Johannesburg, 21 May 1999

Central Africa Building Society (CABS), Zimbabwe`s largest building society and the first to introduce innovations such as on-line banking, is experiencing an estimated 70% decrease in daily batch production work and a dramatic rise in system flexibility following the revamp of its IT system.

According to Mike Finnegan, deputy general manager of IT and operations at CABS, these benefits are due to the building society`s ongoing project - jointly devised by CABS and ICL Zimbabwe`s Topicl division - combining state-of-the-art Sun Enterprise 5000 servers, an Informix relational database and the more efficient writing of existing Cobol applications.

"Previously, CABS was running on older mainframe equipment, implemented by ICL Zimbabwe, with our core processes running on a logistics system which had been substantially customised over the years. As support of this system was becoming complex, and the solution itself was not giving us the flexibility needed to retain our leading position, we decided to move onto a new platform."

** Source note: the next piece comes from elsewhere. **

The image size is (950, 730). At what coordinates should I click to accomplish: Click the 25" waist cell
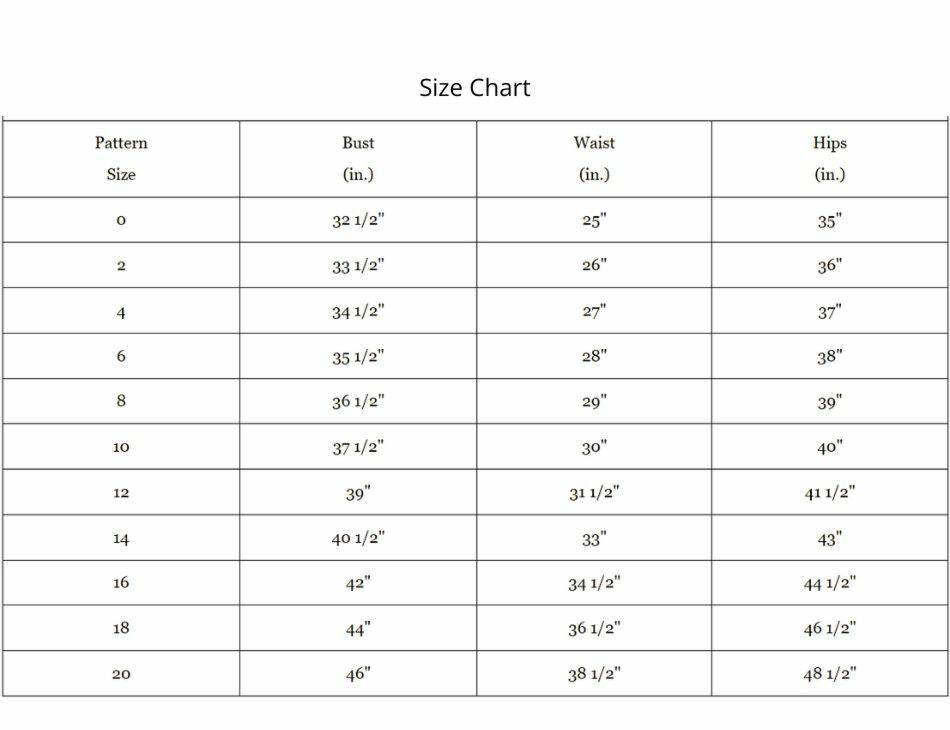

CABS is recognised as being an IT innovator in Zimbabwe, for example, the company was the first to bring on-line banking to local users. CABS was also one of the first Africa companies to use Sun`s high performance fibre attached Disk Storage Arrays - a contributing factor to the massive reduction in throughput based on the old systems. Finnegan sees the Sun implementation as key to remaining ahead of competitors.

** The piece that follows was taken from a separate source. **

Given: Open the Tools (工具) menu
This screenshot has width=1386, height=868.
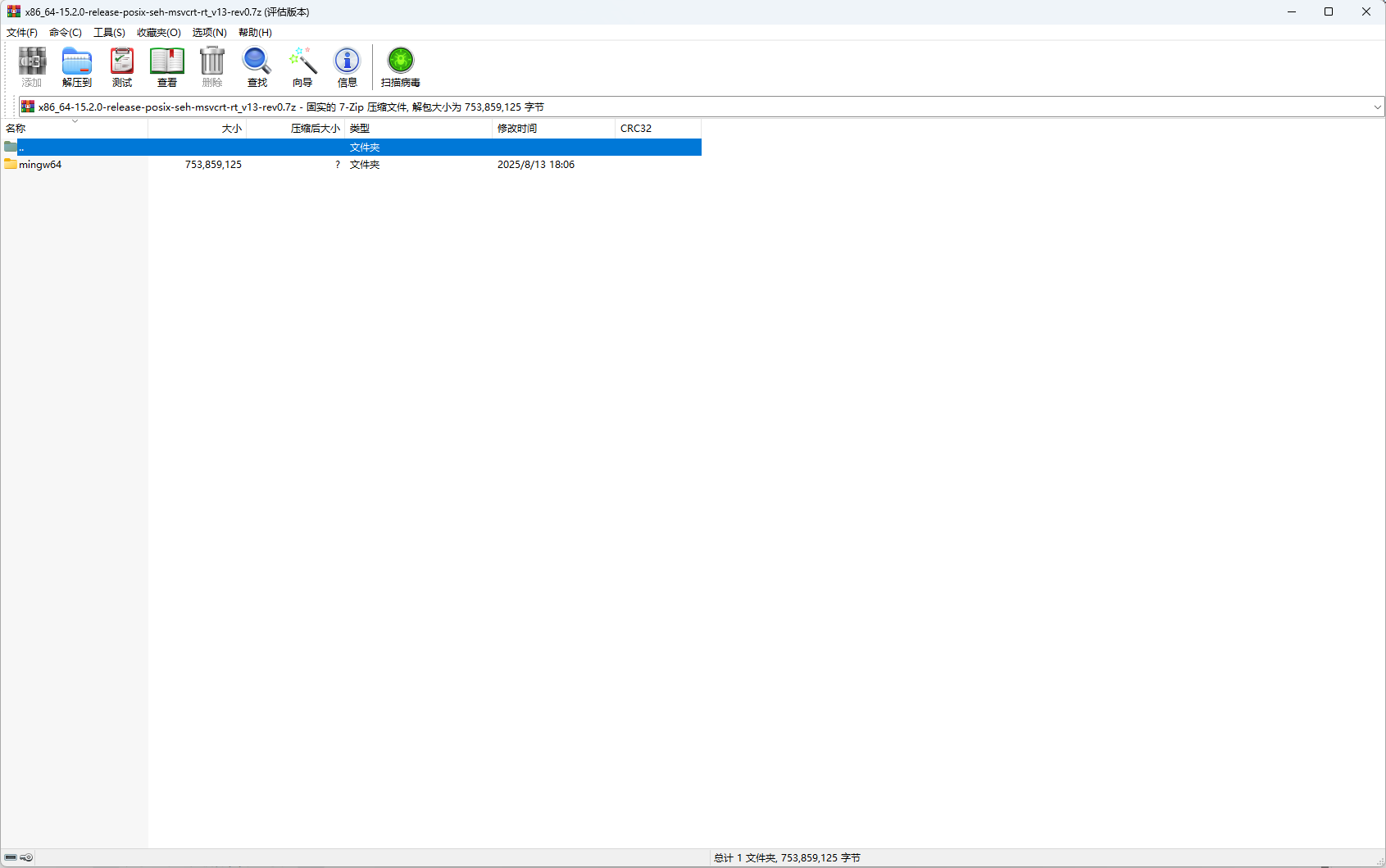Looking at the screenshot, I should pos(109,33).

"We have managed to cut daily batch production work from around 11 hours to approximately three. Not only this, we have also decreased partial (daily) refreshes by more than a third and a full (monthly) refresh from roughly 24 hours to about six hours," he adds.

The ongoing project also ensures Year 2000 compliancy to the CABS system.

Following ICL`s suggestion for CABS to look at Sun hardware and the Informix relational database management system (RDBMS), CABS decided not to buy a new application package, but rather to redevelop their existing program and applications and convert them to an open environment.

According to Derek Vincent, sales manager, ICL Zimbabwe, CABS now has far greater control over all applications. "For example, when the Zimbabwean tax laws were changed, it would have taken about a week to change the system using the old equipment. Using the new system, it took one day."

Ben Neveling, regional sales manager at Sun Microsystems RSA explains all of the building society`s existing applications have been moved onto the Sun system. "Results so far have been very positive - CABS has already experienced a major performance improvement over the old system. Interactive response times have dropped to an average of half a second."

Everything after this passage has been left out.